• [Requirement]
Verbatim output required. Print the data in full.

::: Provided data

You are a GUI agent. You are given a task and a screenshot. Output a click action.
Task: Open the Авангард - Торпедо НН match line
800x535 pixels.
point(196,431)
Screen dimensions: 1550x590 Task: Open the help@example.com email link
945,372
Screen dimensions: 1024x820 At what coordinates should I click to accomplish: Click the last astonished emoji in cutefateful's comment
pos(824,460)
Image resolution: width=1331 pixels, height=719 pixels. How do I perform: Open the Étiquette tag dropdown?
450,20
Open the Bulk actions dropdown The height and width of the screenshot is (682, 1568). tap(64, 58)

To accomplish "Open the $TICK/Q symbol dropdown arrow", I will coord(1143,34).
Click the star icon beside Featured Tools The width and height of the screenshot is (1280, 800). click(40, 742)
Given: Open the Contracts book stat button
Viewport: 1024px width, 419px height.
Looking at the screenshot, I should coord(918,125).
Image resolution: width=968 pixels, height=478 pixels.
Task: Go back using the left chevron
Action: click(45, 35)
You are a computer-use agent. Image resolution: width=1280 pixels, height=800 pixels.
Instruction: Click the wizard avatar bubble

::::::

• [Response to the exercise]
You are a GUI agent. You are given a task and a screenshot. Output a click action.
Task: Open the Авангард - Торпедо НН match line
800x535 pixels.
point(196,431)
Screen dimensions: 1550x590 Task: Open the help@example.com email link
945,372
Screen dimensions: 1024x820 At what coordinates should I click to accomplish: Click the last astonished emoji in cutefateful's comment
pos(824,460)
Image resolution: width=1331 pixels, height=719 pixels. How do I perform: Open the Étiquette tag dropdown?
450,20
Open the Bulk actions dropdown The height and width of the screenshot is (682, 1568). tap(64, 58)

To accomplish "Open the $TICK/Q symbol dropdown arrow", I will coord(1143,34).
Click the star icon beside Featured Tools The width and height of the screenshot is (1280, 800). click(40, 742)
Given: Open the Contracts book stat button
Viewport: 1024px width, 419px height.
Looking at the screenshot, I should coord(918,125).
Image resolution: width=968 pixels, height=478 pixels.
Task: Go back using the left chevron
Action: click(45, 35)
You are a computer-use agent. Image resolution: width=1280 pixels, height=800 pixels.
Instruction: Click the wizard avatar bubble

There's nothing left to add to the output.